How are you navigating this range- bound market? The range has been clearly defined and can we expect a lot of big triggers in the next few months?

The range-bound movement suggests that market is a bit indecisive about the outcome of the lined-up events, of which the major portion is the election.

We are heading into a high-voltage election campaigning season and the result season is also almost coming to an end. Whatever the market had to infer from that, has already been there and going forward, it is these uncertainties which can go either ways. This will continue till election and , I do not see any respite from that before the election outcome.

What do you make of the Q3 earnings so far? The top line growth has been good but on the margins and profitability front, it has been a bit disappointing. What would you gauge from the numbers that have been delivered so far?

There has been some amount of divergence in terms of margins. Last quarter also saw a huge amount of commodity and currency price movement, depending on where you were at which point.

There is some impact on the margin coming out of that. But overall, I will say that as per our estimates, the earnings were more or less in line with what we were expecting. Obviously, in view of the volatility, people are not giving too much importance to that. They are more worried about other things, but overall, I will rate it as an okay season, it is not that bad.

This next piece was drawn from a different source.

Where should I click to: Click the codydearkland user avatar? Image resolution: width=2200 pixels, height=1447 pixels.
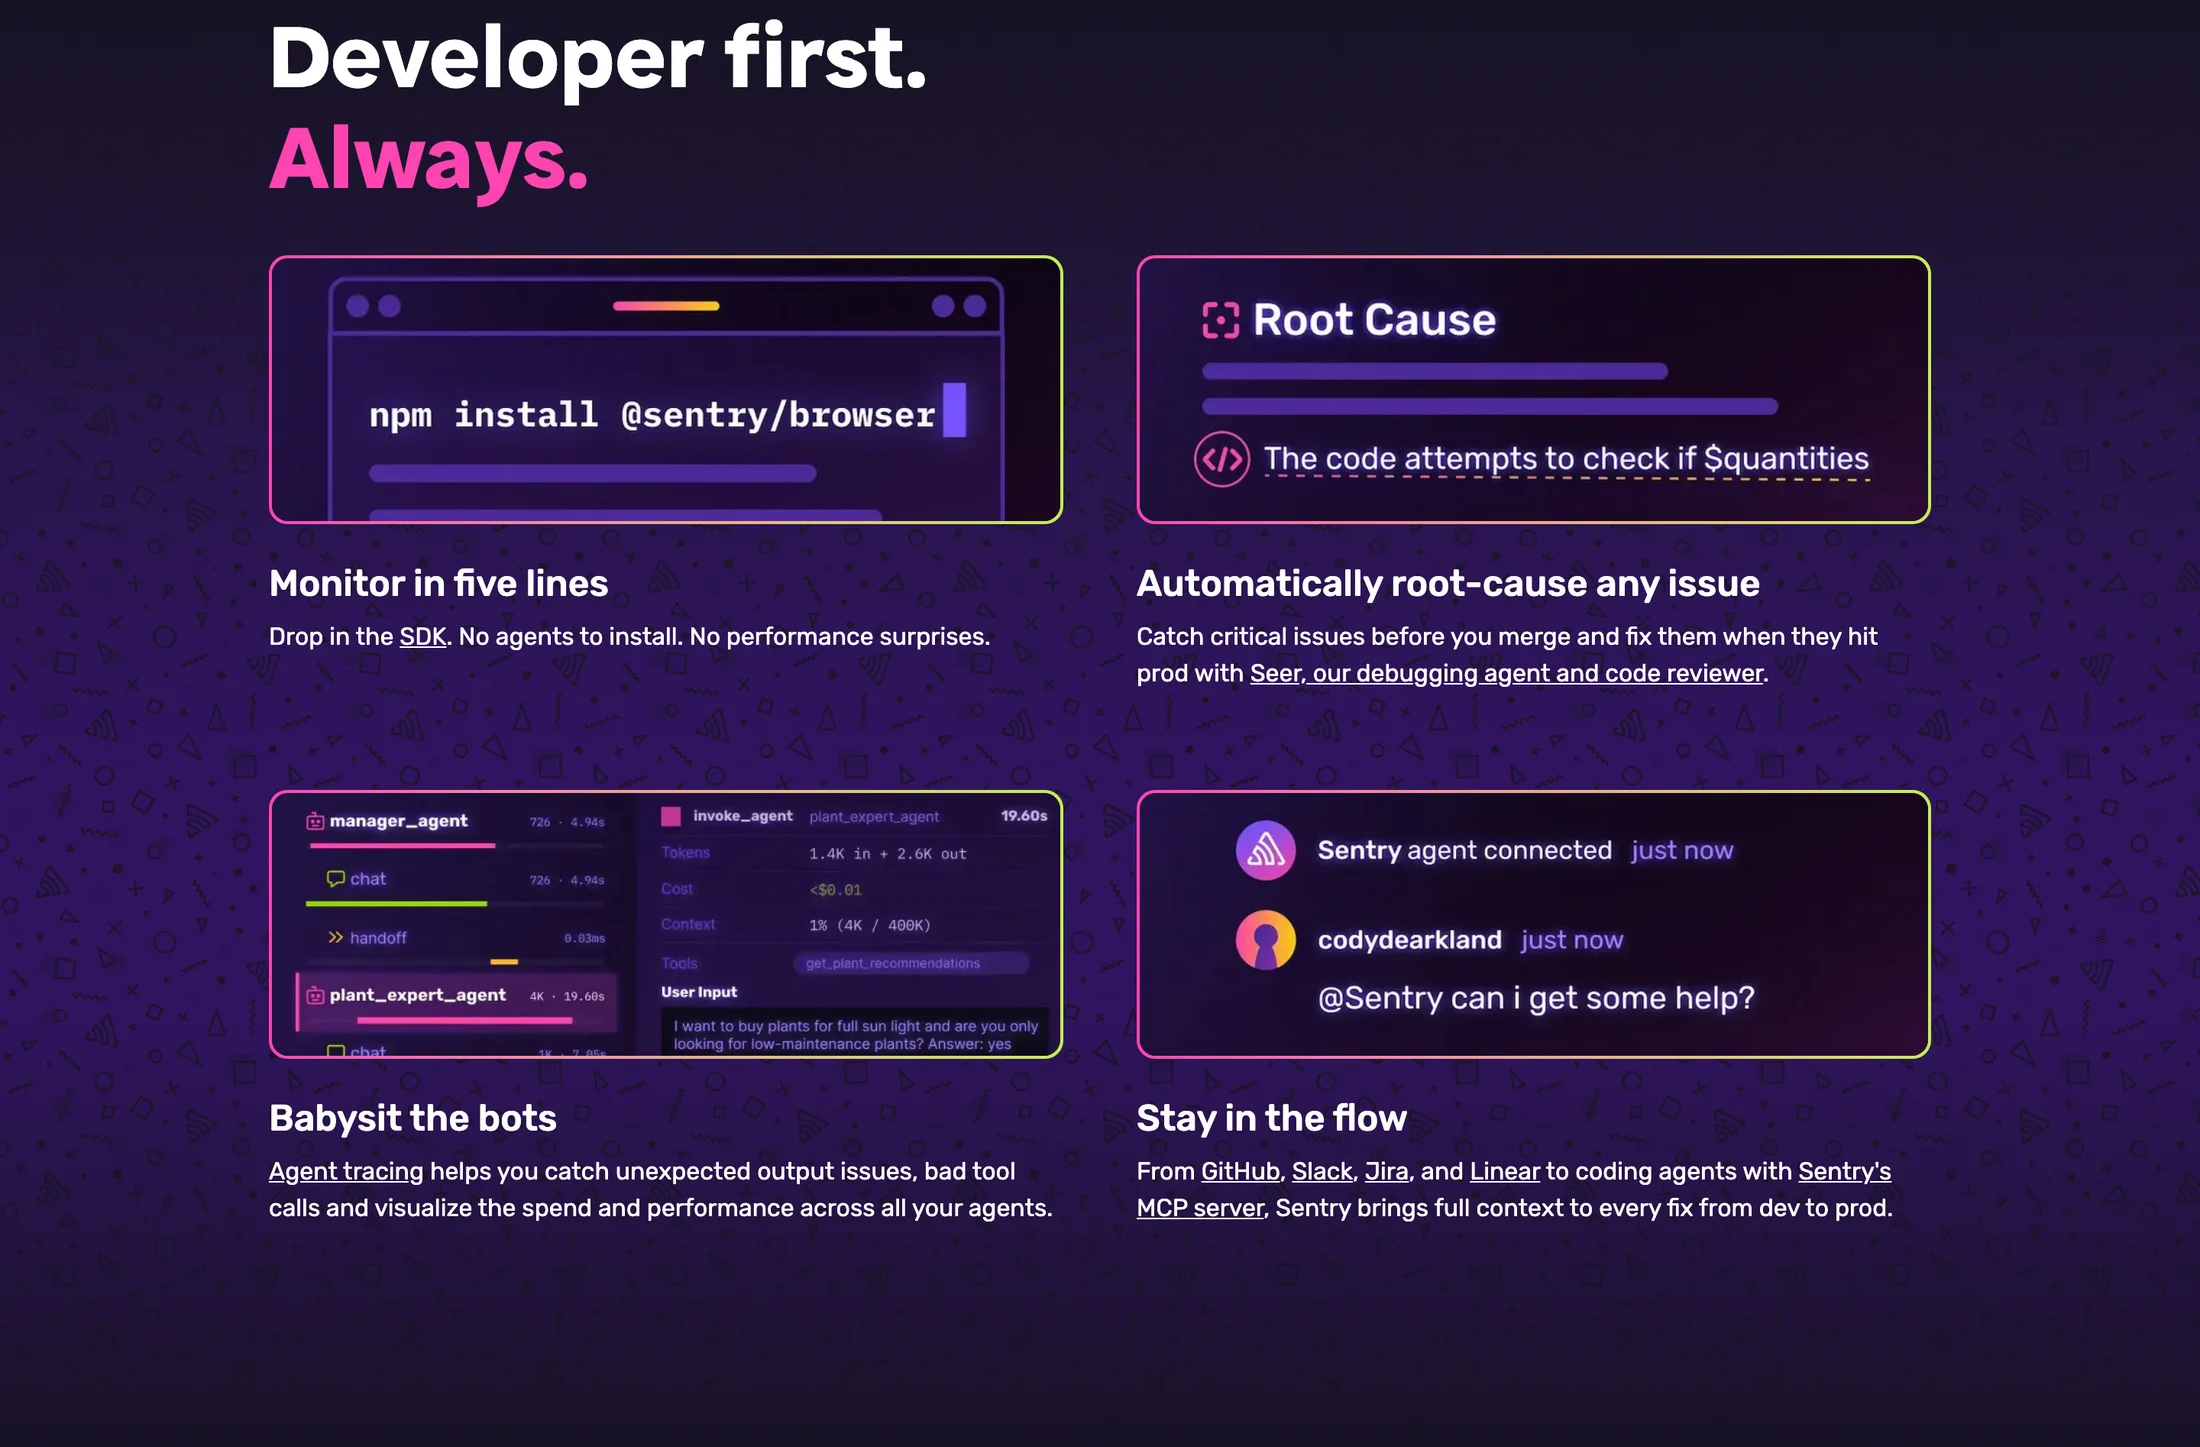(x=1265, y=939)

Which is the sector that you are preferring at this point in time? Industrial and materials are interesting picks. What is making you confident about this space?

If you look at the landscape of the manufacturing activity, we are seeing capacity utilisation on the higher side. That is coming by virtue of China or the demand or whatever, but we are seeing capacity utilisation in high 70s and that is what is letting people plan for new capex. That is also what we are betting on to some extent.

If you look at the breakup of that broader industrial and materials, you will see that these are either product companies or intermediaries or consumables which are being used. They have two-way support; one is with the capacity utilisation. The need for such things is increasing and then with the new capacity coming in, we are getting growth visibility, whether it is on the chemical side, intermediaries or consumables or abrasives. These are the things which have formed more part of industrial and materials, which is in the sweet spot and their earnings commentary as well as last quarter results are quite encouraging.